__Data section__.
··········

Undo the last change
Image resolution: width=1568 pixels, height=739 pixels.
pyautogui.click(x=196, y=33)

··········

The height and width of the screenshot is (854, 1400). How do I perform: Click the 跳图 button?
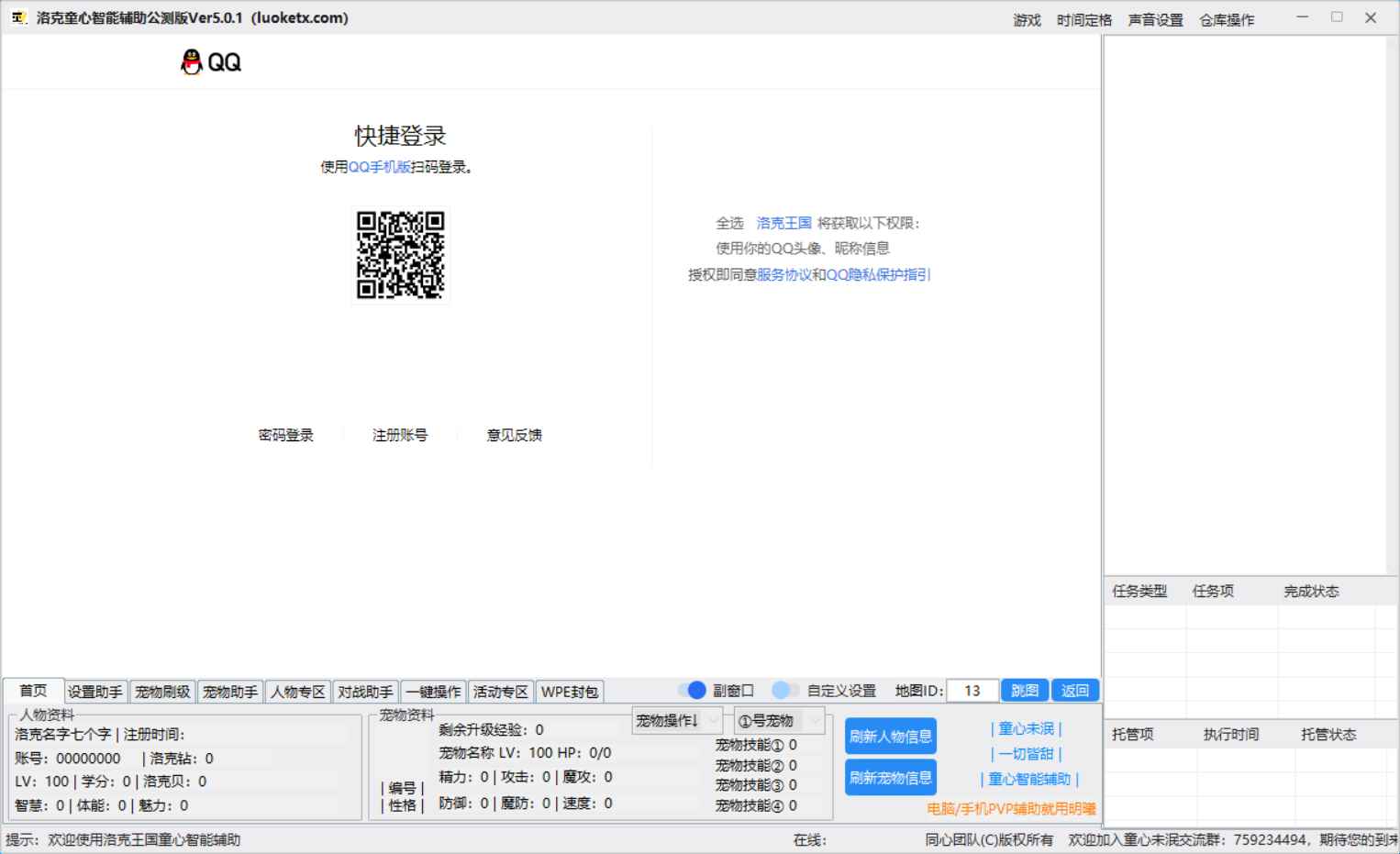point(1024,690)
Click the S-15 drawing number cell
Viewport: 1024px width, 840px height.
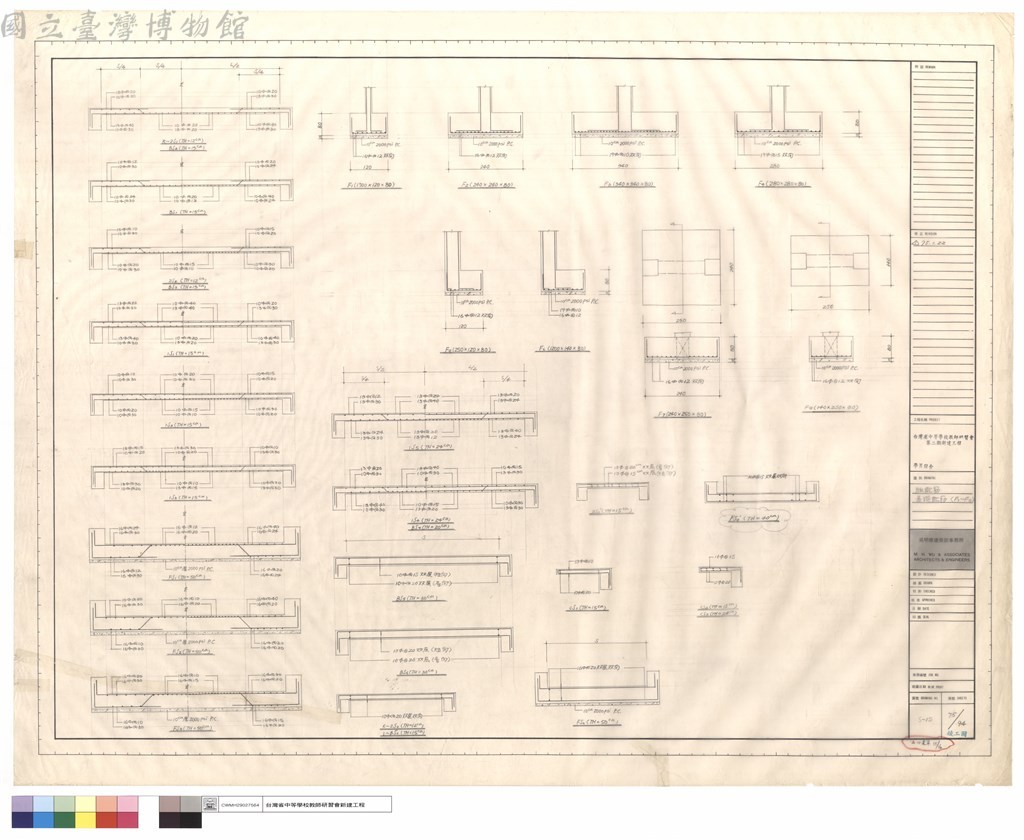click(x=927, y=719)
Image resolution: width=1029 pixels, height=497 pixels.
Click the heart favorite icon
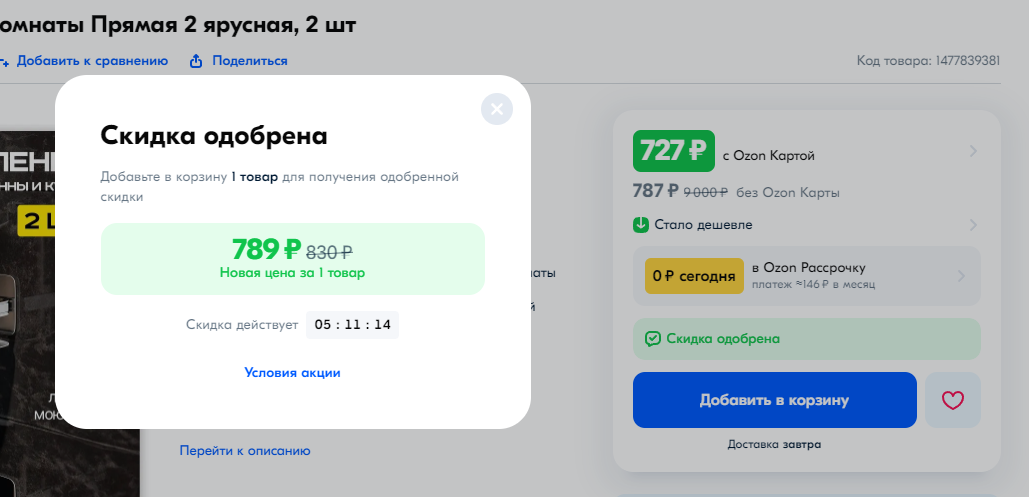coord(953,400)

··········

__Set exercise__. Count the lines in the records above that contain the string "height", and reply with the number alone.

__Response to the task__. 4